Designing for Alzheimer’s Disease
A recent assignment has come in for a building to host people who are suffering from memory loss related diseases. The facility, which is in Texas, falls under the assisted living use category and therefore needs to address certain aspects of the International Building Code as well as the requirements of the Texas Department of Aging and Disability Services. Beyond the code issues, there are a host of memory care specific program components and philosophies which need to guide the design process to create a successful project. In this case, success is judged by how well the facility functions from the point of view of the nurses, administration and, most importantly, the patients.
Each state sets requirements for public health projects. Fundamental to this is the classification of who will occupy the facility, how many patients will there be and how long they need to stay. In our case, the client intends to offer overnight accommodations to the patients. Therefore the facility falls into the assisted living category, as opposed to the adult day-care category. This distinction drives a multitude of requirements ranging from how much space each resident is provided, the type of kitchen, which sections of the Life Safety code to follow, the furnishings, the program, the circulation, etc.
Further, the clients would like to provide rooms for up to 48 residents. This places the project into the ‘large’ facility (the number in Texas between large and small is 17 residents). In addition, since the residents may require staff assistance when evacuating, the project is pushed into a Type B facility and therefore requires conformance to Chapter 12 within the National Fire Protection Association (NFPA 101).

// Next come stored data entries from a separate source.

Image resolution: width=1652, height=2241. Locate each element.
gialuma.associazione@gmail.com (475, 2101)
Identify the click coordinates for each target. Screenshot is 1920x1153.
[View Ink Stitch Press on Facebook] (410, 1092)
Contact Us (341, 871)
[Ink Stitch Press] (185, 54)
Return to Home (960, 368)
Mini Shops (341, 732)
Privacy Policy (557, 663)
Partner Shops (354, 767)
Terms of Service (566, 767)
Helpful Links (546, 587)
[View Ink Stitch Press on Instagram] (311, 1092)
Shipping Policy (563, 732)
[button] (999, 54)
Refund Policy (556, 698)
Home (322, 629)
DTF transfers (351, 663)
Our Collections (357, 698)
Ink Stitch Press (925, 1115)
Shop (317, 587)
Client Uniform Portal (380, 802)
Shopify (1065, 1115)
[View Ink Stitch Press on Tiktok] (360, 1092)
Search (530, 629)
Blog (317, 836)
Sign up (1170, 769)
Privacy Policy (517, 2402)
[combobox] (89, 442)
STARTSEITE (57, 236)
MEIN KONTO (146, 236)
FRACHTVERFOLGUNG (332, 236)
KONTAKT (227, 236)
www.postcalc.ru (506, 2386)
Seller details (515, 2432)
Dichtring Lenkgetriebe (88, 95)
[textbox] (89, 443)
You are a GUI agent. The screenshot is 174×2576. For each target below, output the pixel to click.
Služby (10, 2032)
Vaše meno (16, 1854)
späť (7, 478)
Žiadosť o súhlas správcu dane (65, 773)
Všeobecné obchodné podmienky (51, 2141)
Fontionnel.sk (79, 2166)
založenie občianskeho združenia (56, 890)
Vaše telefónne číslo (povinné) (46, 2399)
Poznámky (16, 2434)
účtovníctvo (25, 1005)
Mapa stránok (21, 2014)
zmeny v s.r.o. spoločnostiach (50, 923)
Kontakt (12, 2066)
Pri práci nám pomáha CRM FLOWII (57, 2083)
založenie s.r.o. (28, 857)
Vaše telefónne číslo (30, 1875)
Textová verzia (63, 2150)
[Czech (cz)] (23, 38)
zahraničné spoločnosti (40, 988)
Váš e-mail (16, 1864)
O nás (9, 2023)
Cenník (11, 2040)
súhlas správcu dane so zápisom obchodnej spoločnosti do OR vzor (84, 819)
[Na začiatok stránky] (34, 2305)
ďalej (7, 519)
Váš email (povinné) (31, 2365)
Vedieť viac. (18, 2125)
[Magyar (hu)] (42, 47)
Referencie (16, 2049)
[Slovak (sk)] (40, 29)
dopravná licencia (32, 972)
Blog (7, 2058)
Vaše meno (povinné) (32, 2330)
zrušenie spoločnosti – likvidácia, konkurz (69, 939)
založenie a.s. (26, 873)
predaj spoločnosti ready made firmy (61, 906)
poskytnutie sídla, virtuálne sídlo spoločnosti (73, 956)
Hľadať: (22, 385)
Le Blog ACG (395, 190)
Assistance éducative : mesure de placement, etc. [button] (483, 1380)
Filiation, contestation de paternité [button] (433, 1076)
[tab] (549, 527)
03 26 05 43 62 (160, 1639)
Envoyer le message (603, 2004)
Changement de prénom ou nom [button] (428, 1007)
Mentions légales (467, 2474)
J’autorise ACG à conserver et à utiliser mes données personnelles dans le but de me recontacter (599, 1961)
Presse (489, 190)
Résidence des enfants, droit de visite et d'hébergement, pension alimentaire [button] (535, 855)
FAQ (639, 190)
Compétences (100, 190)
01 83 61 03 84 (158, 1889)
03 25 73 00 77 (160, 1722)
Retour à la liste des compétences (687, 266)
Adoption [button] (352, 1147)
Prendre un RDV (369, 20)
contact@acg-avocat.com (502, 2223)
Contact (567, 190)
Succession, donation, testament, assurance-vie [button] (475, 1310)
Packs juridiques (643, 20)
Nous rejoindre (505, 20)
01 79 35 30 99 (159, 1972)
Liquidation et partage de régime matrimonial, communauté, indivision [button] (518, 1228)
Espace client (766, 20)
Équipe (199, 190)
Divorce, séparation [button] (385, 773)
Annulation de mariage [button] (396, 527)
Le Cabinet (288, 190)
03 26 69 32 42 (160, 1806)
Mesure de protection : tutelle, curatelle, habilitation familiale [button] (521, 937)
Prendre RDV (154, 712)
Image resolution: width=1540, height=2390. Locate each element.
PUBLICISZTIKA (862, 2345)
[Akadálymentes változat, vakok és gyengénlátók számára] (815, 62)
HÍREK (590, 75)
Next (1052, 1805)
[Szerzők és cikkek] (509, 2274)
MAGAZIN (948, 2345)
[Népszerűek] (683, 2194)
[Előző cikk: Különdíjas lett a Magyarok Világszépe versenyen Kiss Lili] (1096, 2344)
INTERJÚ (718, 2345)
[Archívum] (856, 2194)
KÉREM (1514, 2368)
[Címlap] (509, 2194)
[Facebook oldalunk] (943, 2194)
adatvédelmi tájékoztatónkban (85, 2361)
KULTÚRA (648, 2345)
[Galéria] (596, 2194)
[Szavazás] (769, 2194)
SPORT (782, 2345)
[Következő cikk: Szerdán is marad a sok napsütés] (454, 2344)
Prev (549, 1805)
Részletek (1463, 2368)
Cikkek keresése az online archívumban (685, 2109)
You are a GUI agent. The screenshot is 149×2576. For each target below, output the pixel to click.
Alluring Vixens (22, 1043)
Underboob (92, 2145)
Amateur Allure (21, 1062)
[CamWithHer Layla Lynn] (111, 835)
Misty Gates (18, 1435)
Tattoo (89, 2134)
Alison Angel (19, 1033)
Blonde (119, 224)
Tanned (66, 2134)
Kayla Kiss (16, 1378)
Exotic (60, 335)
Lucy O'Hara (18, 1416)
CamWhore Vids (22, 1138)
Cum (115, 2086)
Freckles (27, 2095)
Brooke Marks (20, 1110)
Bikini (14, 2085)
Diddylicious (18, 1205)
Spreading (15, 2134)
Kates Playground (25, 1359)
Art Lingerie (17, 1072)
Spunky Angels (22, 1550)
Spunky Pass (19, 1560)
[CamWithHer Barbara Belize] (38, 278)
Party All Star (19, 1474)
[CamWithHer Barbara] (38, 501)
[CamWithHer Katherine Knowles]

Once the code analysis is understood, we can let the code edicts help inform the design phase. Central to this is circulation and egress. For example, from any point within the building which is accessible to residents, an eight foot corridor is provided for circulation and egress. Should an evacuating event occur, residents and staff will need eight feet to fit two gurneys or wheelchairs side by side to leave the building. In addition, resident rooms need to have a one hour fire separation between their rooms and the assembly space common to the rest of the residents. Given these two main constraints and incorporating the program set by the client, the following plan was conceived:
This U-shaped plan is a classic response to the demands of the program. The central core is flanked by two wings. Within the core, we build the entry and administrative functions into the front portion. The front portion, shown in pink, also hosts the kitchen and back-of-house program. Beyond this, the residents and their guests enter into the main common space which hosts the activity area, the dining area and the nurse’s station. This area is shown in light purple. It is here where the residents will spend most of their day. Since many memory care patients are in need of supervision and have limited access to the outdoors, the design of this space emulates the feeling of being outside. Not only is there a wall of glass along the back for visual access to nature, but the soaring ceilings and abundance of windows above the main hall represents the sky and allows for a feeling of vertical space above and the passage of sunlight through the upper windows. The overall effect creates a sun-filled, cheerful, active space.
Flanking the central area are two residence wings, shown in light yellow. Fashioned after a ‘neighborhood’ concept, be it by color theme, material theme or personalized touches, each hall presents the residents with a smaller scale to manage in finding their room and conducting their private lives. Within their rooms they find a refuge from the activities of the main hall and are afforded a quiet space to meet with loved ones, converse with co-residents or pursue their own ends.
At the end of each residence hallway, there are a set of double doors which allow access to a deep covered porch and the self-contained courtyard, shown in green. It is here where residents are encouraged to step into the outdoors, get a breath of fresh air and take in nature.
In particular to a memory care center, there are several built-in yet tacit provisions that, while may seem to be innocuous to the casual observer, are highly designed to help the particular end-user.
Among these are way-finding guides which help orient the resident to where he is and where he needs to go. Simple things like placing a clock over one residence wing and a picture of a landscape over the other help the resident determine where he needs to go. Another feature is preventing direct glare in lighting situations from further disorienting the resident. For this reason, long corridors do not terminate in a set of double doors which would allow sunlight to bounce off the floor and into their eyes. To the same end, the walls and floors are treated with non-reflective surfaces, walls are painted in cheerful, but not overly bright colors, and headlights from visiting cars are not allowed to shine directly into a resident’s room.
We have also incorporated a circular walking path within the building. Many memory care patients have a compulsive trait of rocking on the feet or rubbing their hands and are need of some form of constant motion. A circular walking track addresses this need. Our is fashioned out of the perimeter of the common area. The residents can walk around the loop, while still feel like being part of the group since they are walking around the dining and activity rooms as well as the center of their world, the nurse’s station. This sort of controlled wandering allows the nurses to maintain supervision of their charges.
The above points along with a host of other features and on-going research into this field will hopefully serve those who are suffering from memory loss diseases. A successful memory care facility must place the patient foremost in the thousands of design decisions that go into creating a welcoming, safe and positive center.